Selon Franc Bogovic, un parlementaire slovaque auprès de la Commission européenne, si la Commission européenne ne prend pas de mesures urgentes, les élections européennes de cette année deviendront «les élections des agriculteurs en colère». Pour sa part, David Clarinval, ministre de l’Agriculture de Belgique, pays qui assure la présidence tournante du Conseil européen, a souligné l’importance de créer un nouveau modèle de développement plus résilient pour l’agriculture européenne face aux nouveaux défis. “Il sera évidemment nécessaire de continuer à suivre de près des problèmes dans des secteurs agricoles spécifiques tels que le prix élevé des intrants, les conditions météorologiques extrêmes et les faibles revenus agricoles. Il est aussi important de travailler sur des mesures à long et à court terme visant à promouvoir un modèle de production durable permettant au système alimentaire européen de mieux résister aux situations de crise”, a-t-il déclaré.

Selon les observateurs, à long terme, le plus grand défi pour l’UE est d’équilibrer ses ambitions environnementales, qui sont considérées comme une priorité absolue pour la Commission européenne au cours de son dernier mandat, et les intérêts fondamentaux des agriculteurs européens.

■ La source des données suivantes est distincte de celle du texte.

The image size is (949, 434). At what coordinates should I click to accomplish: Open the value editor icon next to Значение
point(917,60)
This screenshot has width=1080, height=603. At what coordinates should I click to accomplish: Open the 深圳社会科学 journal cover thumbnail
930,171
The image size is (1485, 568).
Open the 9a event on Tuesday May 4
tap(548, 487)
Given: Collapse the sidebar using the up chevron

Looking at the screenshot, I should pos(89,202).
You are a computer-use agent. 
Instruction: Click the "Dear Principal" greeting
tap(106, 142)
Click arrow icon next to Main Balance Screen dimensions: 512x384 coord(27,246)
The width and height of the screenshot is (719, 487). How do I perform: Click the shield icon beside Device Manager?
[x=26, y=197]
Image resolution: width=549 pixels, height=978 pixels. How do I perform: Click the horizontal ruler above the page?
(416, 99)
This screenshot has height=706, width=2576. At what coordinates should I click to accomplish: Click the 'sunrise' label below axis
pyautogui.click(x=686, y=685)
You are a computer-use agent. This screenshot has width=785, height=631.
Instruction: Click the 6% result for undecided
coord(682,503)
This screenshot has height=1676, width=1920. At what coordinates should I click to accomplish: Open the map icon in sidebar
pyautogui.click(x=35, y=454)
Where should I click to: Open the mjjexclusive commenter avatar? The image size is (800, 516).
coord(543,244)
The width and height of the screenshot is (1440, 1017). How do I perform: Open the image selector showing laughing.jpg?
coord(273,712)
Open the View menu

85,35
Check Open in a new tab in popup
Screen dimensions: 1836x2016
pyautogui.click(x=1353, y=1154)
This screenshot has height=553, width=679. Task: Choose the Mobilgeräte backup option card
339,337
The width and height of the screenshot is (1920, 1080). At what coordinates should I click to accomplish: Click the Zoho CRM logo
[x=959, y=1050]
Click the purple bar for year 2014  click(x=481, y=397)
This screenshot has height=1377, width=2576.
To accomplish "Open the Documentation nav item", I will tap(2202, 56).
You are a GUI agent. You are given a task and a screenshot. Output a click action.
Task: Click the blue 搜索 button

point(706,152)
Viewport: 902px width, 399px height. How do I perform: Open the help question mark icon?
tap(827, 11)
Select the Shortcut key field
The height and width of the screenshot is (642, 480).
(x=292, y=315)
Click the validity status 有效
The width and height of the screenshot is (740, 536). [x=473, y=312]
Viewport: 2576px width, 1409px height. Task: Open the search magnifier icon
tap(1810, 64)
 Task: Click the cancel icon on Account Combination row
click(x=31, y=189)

Les récentes concessions accordées aux agriculteurs par la Commission européenne et plusieurs États membres de l’UE ont été critiquées par les organisations environnementales comme une régression de l’Europe dans la lutte contre le changement climatique. Le nouveau problème majeur pour l’UE sera la loi anti-déforestation, qui devrait entrer officiellement en vigueur à la fin de cette année. Toutefois, une vingtaine de pays membres de l’Union européenne ont demandé à Bruxelles de réviser, voire de suspendre, le Règlement européen contre la déforestation et la dégradation des forêts, estimant qu’il pourrait nuire aux agriculteurs du bloc.